On January 6th, 2021, as a mob of Trump supporters besieged the Capitol to block the certification of his loss, McCarthy called the president and asked him to call off the dogs.

“Well, Kevin, I guess these people are more upset about the election than you,” Trump said.

“More upset?” McCarthy replied, according to one account. “They’re trying to fucking kill me.”

But getting ahead in the GOP meant taking the death threats in stride. Although in the riot’s aftermath, McCarthy said that Trump “bears responsibility” and briefly considered a censure vote, he ultimately stuck with the president. He joined most House Republicans in voting to reject the election results when the chamber reconvened, and a few weeks later, after the tear-gas had cleared, flew to Mar-a-Lago to make sure there were no hard feelings. Trump, prone to handing out disparaging epithets, gave McCarthy a pet name instead: “My Kevin.”

Today, Young Guns makes for a strange read. The book reflects wishful thinking for a golden age that never materialized, from a magazine that went out of business during the Trump presidency. Conservatives craved something coarser and meaner than what Beltway lifers prescribed. The big idea—Ryan’s budget—was political poison, the sort of bloodless think-tank pablum that Trump made a mockery of as a candidate. The book name-checks Mitt Romney and Meg Whitman. “It’s the party of Rubio, Jindal, and Daniels,” Cantor wrote. Instead, it got “Kanye. Elon. Trump.”

One of the promising candidates McCarthy promoted in the book was Adam Kinzinger, a 32-year-old Illinois Air Force vet who once received an award from the Red Cross for rescuing a woman from a knife attack.

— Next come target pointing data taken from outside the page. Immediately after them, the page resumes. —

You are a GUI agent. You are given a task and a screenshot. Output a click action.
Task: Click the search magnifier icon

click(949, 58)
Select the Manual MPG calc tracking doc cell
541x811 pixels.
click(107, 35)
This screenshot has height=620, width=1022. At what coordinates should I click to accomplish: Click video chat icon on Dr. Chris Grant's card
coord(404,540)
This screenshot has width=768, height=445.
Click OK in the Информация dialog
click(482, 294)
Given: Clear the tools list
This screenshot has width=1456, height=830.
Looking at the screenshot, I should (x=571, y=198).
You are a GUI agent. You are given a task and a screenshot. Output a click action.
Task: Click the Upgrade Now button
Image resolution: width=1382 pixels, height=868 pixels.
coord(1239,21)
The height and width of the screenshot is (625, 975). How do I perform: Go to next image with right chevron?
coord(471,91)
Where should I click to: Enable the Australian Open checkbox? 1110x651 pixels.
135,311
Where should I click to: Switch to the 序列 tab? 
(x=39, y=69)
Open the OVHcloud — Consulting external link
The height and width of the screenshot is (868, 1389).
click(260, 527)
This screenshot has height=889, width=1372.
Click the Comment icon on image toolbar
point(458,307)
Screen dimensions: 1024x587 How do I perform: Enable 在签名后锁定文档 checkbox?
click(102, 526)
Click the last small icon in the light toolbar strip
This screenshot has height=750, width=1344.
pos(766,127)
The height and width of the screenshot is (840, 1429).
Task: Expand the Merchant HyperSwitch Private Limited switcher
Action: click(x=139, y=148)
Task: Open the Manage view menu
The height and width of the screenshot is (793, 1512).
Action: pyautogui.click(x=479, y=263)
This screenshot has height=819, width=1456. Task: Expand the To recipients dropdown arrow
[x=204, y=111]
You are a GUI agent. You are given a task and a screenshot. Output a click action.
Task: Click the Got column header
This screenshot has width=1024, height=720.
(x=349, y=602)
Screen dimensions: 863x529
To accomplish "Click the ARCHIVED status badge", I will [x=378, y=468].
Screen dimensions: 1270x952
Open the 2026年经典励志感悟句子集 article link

The YG Action Fund, a super-PAC run by an ex-Cantor aide, later waded into a primary, backing him against a 10-term Republican incumbent. Kinzinger, McCarthy said, would bring “accountability back to Washington.” In a roundabout way, he was right; Kinzinger, who retired in  January, voted to impeach Trump after the insurrection, and defied McCarthy by serving as one of two Republicans on the special January 6 committee.

House Minority Leader Kevin McCarthy heads to his office surrounded by reporters.

J. Scott Applewhite/AP

“It’s sad to see a man that I think has so much potential just totally sell himself,” Kinzinger said recently. McCarthy, he predicted, would not even win his election for speaker.

He almost didn’t. But McCarthy made it this far by embracing shamelessness as a value and appeasement as a path to power. To win, he needed to flip the guy who compared the rioters to tourists (Andrew Clyde of Georgia), and he needed to bring along the woman who quoted Hitler on January 5th (Mary Miller of Illinois). He needed the vote of the representative who addressed a white nationalist conference and shared a meme of himself murdering a colleague (Paul Gosar of Arizona), and one from the person who addressed a white nationalist conference and posted on Facebook about executing Nancy Pelosi (Marjorie Taylor Greene). He agreed to gut his own powers and put the House Freedom Caucus behind the wheel. Above all, he needed to reassure some of Washington’s most intransigent people that he was, once again, a new generation of conservative leader, poised to move his party on from failures of the past.

“He’s different,” Rep. Brian Mast of Florida said in his speech nominating McCarthy before the eighth vote. “He’s not Paul Ryan.”